阿霉素的心肌毒性限制了其作为廉价、高效、广谱的抗肿瘤药物的临床应用，如何有效预防阿霉素心肌病具有重要的临床意义。我们此前研究发现：衰竭的心肌组织中1型磷酸酶（PP1）活性增强，持续过表达PP1有活性的内源性抑制因子-1基因片段（I-1c：T35D,1-65AA）可抑制PP1活性，降低肌浆网钙循环调节蛋白Phospholamban的磷酸化水平及抑制心肌细胞凋亡，从而减轻了缺血性心肌病动物模型中缺血再灌注损伤和心功能恶化。目前尚不清楚，I-1c能否保护阿霉素所致的心肌病。本研究基于我们此前建立的有活性的I-1c基因片段过度表达小鼠和全长I-1基因敲除小鼠模型，结合以重组腺相关病毒AAV9.I-1c对阿霉素心肌病大鼠的基因治疗方法，探讨通过激活I-1，抑制PP1活性，能否有效预防阿霉素诱导的心力衰竭及其潜在的分子病理机制。为临床防治阿霉素所致心肌病和心力衰竭提供新的治疗靶标和策略。

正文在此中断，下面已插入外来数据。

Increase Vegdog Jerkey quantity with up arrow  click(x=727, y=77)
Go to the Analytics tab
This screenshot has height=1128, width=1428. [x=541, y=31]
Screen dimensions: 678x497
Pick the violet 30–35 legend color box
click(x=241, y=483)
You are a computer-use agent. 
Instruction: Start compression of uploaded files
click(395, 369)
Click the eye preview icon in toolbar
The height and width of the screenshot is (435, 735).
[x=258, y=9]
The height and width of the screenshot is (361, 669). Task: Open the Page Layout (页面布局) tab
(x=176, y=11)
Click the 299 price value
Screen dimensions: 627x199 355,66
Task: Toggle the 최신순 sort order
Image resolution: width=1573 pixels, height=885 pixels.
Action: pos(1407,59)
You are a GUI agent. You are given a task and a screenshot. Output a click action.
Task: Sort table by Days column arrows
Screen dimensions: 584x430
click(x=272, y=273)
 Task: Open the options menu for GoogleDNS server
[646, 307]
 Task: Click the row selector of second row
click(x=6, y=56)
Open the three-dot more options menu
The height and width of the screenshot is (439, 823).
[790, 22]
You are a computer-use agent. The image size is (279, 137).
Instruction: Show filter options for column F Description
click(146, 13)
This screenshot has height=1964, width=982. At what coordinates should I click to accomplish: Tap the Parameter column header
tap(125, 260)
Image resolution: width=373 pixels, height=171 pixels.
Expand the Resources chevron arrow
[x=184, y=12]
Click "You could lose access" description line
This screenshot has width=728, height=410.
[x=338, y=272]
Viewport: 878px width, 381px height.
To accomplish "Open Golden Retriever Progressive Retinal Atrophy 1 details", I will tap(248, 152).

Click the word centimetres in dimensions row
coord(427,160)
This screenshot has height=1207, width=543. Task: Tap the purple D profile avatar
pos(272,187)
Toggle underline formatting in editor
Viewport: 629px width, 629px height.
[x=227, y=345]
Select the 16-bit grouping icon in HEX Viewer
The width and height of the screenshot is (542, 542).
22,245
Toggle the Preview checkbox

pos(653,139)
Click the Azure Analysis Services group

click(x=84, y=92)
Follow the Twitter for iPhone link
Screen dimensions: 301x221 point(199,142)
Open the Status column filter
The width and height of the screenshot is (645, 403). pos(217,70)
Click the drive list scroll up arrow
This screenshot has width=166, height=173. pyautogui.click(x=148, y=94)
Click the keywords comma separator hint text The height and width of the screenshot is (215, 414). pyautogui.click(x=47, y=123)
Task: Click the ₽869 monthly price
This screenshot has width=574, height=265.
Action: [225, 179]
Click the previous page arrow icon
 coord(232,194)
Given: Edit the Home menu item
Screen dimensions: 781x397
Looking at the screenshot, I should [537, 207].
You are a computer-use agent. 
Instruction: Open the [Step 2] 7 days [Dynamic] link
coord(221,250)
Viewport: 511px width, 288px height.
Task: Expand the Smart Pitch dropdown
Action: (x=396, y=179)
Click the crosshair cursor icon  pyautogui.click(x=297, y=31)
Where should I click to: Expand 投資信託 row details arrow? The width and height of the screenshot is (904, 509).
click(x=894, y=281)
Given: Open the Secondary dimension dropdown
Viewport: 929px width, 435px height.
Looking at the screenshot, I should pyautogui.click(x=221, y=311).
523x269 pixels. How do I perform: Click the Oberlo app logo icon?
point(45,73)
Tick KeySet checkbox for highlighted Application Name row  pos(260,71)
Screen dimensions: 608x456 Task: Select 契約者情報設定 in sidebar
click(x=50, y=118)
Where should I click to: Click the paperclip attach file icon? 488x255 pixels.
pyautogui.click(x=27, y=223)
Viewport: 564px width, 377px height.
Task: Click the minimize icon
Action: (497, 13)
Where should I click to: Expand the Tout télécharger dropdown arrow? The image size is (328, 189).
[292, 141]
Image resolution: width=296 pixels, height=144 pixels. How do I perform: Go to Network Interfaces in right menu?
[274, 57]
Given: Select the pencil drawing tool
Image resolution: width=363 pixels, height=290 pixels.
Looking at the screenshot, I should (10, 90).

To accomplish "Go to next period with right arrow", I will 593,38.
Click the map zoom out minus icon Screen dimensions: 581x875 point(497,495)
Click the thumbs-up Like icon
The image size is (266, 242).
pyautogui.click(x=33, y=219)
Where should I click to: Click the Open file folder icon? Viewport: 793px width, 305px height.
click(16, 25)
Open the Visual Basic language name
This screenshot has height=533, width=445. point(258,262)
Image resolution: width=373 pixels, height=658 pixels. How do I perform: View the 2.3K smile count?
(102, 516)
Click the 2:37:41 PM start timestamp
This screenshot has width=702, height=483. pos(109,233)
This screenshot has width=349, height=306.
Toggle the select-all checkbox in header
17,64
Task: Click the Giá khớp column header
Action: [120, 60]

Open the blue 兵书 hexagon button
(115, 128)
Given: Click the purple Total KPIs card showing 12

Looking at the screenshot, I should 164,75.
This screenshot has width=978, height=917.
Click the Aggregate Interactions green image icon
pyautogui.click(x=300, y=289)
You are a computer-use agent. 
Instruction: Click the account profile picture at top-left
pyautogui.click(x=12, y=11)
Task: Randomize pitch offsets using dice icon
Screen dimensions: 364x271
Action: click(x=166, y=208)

The anticancer efficacy of Doxorubicin (Dox) is limited by cumulative dose-dependent cardiotoxicity resulting in heart failure. Therefore, effective preventive measures are preferable. Cardiomyocyte necrotic and apoptotic loss，as well as impaired sarcoplamic reticulum (SR) Ca-pump function and abnormal Ca-cycling, key characteristics of heart failure , are partially attributable to dephosphorylation of phospholamban (PLN) by increased protein phosphatase 1 (PP1) activity. Recently, we found that overexpression of active Inhibitor-1, an endogenous inhibitor of PP1, enhanced cardiac Ca-cycling and contractility as well as protected from cardiomyocyte necrosis and apoptosis associated with pressure-overload, ischemia/reperfusion injury, and prolonged β-adrenergic stimulation. However, it is not clear whether activation of inhibitor-1 would exert similar protective effects against Dox-induced cardiac injury. To delineate the cardioprotection of constitutively active (T35D, AA 1–65) Inhibitor-1 (I-1c) against Dox-induced cardiotoxicity, I-1c was up-regulated by ex vivo adenovirus-mediated gene delivery in isolated adult rat cardiomyocytes, and in vivo transgenic mice with cardiac specific overexpression of I-1c or full-length I-1 deficiency , subjecting to acute and chronic Dox treatment. Furthermore, in the present study, we will use AAV9-mediated gene delivery systerm to investigate whether in vivo acute gene transfer of I-1c could improve hemodynamics in the setting of preexisting Dox-induced heart failure. This is the first study to elucidate: 1) activation of I-1 protects against Dox-induced acute and chronic cardiac injury both ex vivo and in vivo; 2) the cardioprotection of I-1c is associated with the specific interactions between I-1c and its molecular targets in both mitochondria-mediated and ER stress-mediated cardiomyocyte survival and/or apoptosis pathways; 3) The cardioprotection of I-1c is associated with phosphorylated PLN-related calcium homeostasis; 4) acute increases of I-1c in preexisting intact failing heart could result in improved function and attenuated cardiac remodeling. These studies will, for the first time, provide a detail mechanism of Inhitor-1’s cardioprotection against Dox-triggered cardiac injury at subcellular and moleclular levels, indicating activation of inhibitor-1 of PP1 may hold promise as an attractive new therapeutic target in heart failure.